Parsonage D, Wilke-Mounts S, Senior A E
Department of Biochemistry, University of Rochester Medical Center, New York 14642.
Arch Biochem Biophys. 1988 Feb 15;261(1):222-5. doi: 10.1016/0003-9861(88)90121-x.

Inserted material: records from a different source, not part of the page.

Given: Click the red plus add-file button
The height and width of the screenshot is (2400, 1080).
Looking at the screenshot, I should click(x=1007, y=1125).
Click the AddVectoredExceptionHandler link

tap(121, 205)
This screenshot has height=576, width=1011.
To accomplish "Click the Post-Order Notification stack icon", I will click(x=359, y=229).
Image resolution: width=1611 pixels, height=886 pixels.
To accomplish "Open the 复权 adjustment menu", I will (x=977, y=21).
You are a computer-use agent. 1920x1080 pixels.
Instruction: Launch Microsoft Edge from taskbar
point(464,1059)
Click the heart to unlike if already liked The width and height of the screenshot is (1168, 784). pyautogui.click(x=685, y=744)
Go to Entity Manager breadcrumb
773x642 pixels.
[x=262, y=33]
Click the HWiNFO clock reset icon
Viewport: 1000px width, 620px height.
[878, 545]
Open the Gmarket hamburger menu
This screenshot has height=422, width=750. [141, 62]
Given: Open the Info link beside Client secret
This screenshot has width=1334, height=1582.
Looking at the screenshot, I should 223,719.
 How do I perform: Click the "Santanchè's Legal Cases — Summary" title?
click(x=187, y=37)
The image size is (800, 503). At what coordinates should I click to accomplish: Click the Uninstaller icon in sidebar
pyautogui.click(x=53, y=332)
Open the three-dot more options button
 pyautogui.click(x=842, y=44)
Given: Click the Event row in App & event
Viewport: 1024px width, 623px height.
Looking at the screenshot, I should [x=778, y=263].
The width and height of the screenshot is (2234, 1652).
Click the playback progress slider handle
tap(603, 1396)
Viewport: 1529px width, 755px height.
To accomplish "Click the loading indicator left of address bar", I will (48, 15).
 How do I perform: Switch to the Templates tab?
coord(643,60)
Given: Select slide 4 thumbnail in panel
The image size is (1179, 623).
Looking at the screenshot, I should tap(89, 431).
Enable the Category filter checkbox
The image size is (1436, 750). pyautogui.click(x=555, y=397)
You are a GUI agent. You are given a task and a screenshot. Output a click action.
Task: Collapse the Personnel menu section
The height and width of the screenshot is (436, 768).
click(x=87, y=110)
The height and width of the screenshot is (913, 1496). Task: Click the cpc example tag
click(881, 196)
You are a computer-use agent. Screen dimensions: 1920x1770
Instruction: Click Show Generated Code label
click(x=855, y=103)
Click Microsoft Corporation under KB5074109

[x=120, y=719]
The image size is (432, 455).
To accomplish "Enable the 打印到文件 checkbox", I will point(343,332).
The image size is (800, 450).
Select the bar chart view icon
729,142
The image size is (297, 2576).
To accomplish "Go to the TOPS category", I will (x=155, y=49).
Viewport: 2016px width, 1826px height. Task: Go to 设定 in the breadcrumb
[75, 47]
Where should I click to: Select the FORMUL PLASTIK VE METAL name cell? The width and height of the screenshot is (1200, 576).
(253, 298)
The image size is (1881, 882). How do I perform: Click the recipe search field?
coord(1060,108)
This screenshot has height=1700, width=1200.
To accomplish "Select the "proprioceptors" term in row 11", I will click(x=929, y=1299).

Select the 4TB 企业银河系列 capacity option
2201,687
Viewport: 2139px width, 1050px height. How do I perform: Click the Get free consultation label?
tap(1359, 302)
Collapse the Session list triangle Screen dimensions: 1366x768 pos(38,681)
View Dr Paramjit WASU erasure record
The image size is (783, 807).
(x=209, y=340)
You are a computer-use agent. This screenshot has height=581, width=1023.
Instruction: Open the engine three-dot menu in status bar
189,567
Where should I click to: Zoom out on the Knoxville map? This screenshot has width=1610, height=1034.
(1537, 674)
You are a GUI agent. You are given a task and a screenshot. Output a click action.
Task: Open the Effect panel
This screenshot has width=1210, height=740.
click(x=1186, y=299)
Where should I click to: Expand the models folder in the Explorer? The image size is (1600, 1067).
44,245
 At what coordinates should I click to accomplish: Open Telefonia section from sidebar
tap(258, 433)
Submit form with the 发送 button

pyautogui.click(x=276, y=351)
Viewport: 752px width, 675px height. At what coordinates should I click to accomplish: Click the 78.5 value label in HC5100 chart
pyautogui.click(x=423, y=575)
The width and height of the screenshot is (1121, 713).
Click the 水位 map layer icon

Previous studies in which dicyclohexylcarbodiimide (DCCD) was used to inactivate F1-ATPase enzymes have suggested that two glutamate residues in the beta-subunit are essential for catalysis. In the Escherichia coli F1-ATPase, these are residues beta-Glu-181 and beta-Glu-192. Oligonucleotide-directed mutagenesis was used to change these residues to beta-Gln-181 and beta-Gln-192. The beta-Gln-181 mutation produced strong impairment of oxidative phosphorylation in vivo and also of ATPase and ATP-driven proton-pumping activities in membranes assayed in vitro. A low level of each activity was detected and an F1-ATPase appeared to be assembled normally on the membranes. Therefore, it is suggested that the carboxyl side chain at residue beta-181 is important, although not absolutely required, for catalysis in both directions on E. coli F1-ATPase. The beta-Gln-192 mutation produced partial inhibition of oxidative phosphorylation in vivo and membrane ATPase activity was reduced by 78%. These results contrast with the complete or near-complete inactivation seen when E. coli F1-ATPase is reacted with DCCD and imply that DCCD-inactivation is attributable more to the attachment of the bulky DCCD molecule than to the derivatization of the carboxyl side chain of residue beta-Glu-192. M. Ohtsubo and colleagues (Biochem. Biophys. Res. Commun. (1987) 146, 705-710) described mutagenesis of the F1-beta-subunit of thermophilic bacterium PS3. Mutations (Glu----Gln) of the residues homologous to Glu-181 and Glu-192 of E. coli F1-beta-subunit both caused total inhibition of ATPase activity. Therefore, there was a marked difference in results obtained when the same residues were modified in the PS3 and E. coli F1-beta-subunits.
此前使用二环己基碳二亚胺(DCCD)使F1 - ATP酶失活的研究表明,β亚基中的两个谷氨酸残基对催化作用至关重要。在大肠杆菌F1 - ATP酶中,这两个残基分别是β - Glu - 181和β - Glu - 192。利用寡核苷酸定向诱变技术将这些残基分别替换为β - Gln - 181和β - Gln - 192。β - Gln - 181突变导致体内氧化磷酸化显著受损,同时也使体外测定的膜中ATP酶活性以及ATP驱动的质子泵活性受到强烈抑制。检测到各活性水平较低,且F1 - ATP酶似乎能正常组装在膜上。因此,有人提出,β - 181位残基的羧基侧链虽然不是大肠杆菌F1 - ATP酶双向催化绝对必需的,但对催化作用很重要。β - Gln - 192突变导致体内氧化磷酸化部分受抑制,膜ATP酶活性降低了78%。这些结果与大肠杆菌F1 - ATP酶与DCCD反应时出现的完全或近乎完全失活形成对比,这意味着DCCD失活更多是由于庞大的DCCD分子附着,而非β - Glu - 192残基羧基侧链的衍生化。大坪茂等研究人员(《生物化学与生物物理研究通讯》(1987年)146卷,705 - 710页)描述了嗜热细菌PS3的F1 - β亚基诱变情况。与大肠杆菌F1 - β亚基的Glu - 181和Glu - 192同源的残基发生(Glu→Gln)突变,均导致ATP酶活性完全抑制。因此,在PS3和大肠杆菌F1 - β亚基中对相同残基进行修饰时,得到的结果存在显著差异。